◆ **TASK**:
Convert the entries that start at the line containing "Image resolution: width=1066" and end at the line containing "coord(1306,287)" into a two-column CSV with the headers text and answer. Write one row per entry, put each field in quotation marks, and replace any line breaks with spaces.
━━━ EXERCISE DATA
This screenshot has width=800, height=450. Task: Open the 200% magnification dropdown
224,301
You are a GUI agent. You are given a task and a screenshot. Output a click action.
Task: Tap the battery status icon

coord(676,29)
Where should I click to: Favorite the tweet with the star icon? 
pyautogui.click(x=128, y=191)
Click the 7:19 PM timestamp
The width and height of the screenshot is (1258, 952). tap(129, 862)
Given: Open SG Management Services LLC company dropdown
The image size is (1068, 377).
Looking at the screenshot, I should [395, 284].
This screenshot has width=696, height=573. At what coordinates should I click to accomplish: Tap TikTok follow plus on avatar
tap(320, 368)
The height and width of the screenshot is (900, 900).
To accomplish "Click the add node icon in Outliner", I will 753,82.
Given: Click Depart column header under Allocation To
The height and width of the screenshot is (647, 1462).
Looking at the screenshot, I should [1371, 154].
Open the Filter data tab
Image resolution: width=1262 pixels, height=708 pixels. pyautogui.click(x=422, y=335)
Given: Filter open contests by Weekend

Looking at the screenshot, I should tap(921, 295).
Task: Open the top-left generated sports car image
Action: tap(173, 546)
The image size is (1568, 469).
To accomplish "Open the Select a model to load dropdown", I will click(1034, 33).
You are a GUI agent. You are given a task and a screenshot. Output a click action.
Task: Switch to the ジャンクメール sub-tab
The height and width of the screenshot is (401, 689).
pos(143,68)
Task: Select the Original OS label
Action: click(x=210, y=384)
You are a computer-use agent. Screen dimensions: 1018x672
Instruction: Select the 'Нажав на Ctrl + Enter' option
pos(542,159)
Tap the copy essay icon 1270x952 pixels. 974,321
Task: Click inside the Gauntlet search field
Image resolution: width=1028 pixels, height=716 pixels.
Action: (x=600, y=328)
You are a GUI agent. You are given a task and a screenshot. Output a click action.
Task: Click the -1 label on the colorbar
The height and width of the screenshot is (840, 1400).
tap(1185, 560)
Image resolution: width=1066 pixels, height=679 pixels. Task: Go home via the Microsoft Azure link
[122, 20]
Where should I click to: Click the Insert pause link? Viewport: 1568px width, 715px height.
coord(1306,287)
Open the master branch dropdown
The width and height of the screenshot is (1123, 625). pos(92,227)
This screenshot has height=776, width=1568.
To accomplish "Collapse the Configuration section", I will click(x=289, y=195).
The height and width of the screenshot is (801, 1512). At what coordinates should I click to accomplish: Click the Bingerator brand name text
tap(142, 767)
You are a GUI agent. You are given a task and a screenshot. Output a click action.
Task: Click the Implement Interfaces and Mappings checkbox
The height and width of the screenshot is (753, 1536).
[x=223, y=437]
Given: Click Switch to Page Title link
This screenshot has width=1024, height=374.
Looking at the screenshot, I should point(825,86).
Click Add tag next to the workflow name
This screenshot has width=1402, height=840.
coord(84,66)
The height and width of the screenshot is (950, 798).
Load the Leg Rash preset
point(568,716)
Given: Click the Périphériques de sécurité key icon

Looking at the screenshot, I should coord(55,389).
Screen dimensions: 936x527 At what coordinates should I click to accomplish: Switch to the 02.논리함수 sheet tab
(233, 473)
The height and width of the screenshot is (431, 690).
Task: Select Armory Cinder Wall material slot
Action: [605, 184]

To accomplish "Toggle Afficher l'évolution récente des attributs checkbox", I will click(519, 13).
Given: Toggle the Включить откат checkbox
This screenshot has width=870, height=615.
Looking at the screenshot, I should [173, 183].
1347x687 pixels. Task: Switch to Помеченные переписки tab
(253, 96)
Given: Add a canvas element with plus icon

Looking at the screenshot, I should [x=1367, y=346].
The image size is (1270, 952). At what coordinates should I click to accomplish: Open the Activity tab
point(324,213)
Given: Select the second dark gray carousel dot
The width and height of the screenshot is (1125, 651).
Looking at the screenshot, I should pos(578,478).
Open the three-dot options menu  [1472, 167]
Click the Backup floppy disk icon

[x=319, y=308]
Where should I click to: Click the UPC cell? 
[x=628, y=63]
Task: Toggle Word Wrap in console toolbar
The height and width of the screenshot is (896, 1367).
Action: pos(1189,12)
━━━━━━
◆ **SOLUTION TO THIS PROBLEM**:
text,answer
"Image resolution: width=1066 pixels, height=679 pixels. Task: Go home via the Microsoft Azure link","[122, 20]"
"Where should I click to: Click the Insert pause link? Viewport: 1568px width, 715px height.","coord(1306,287)"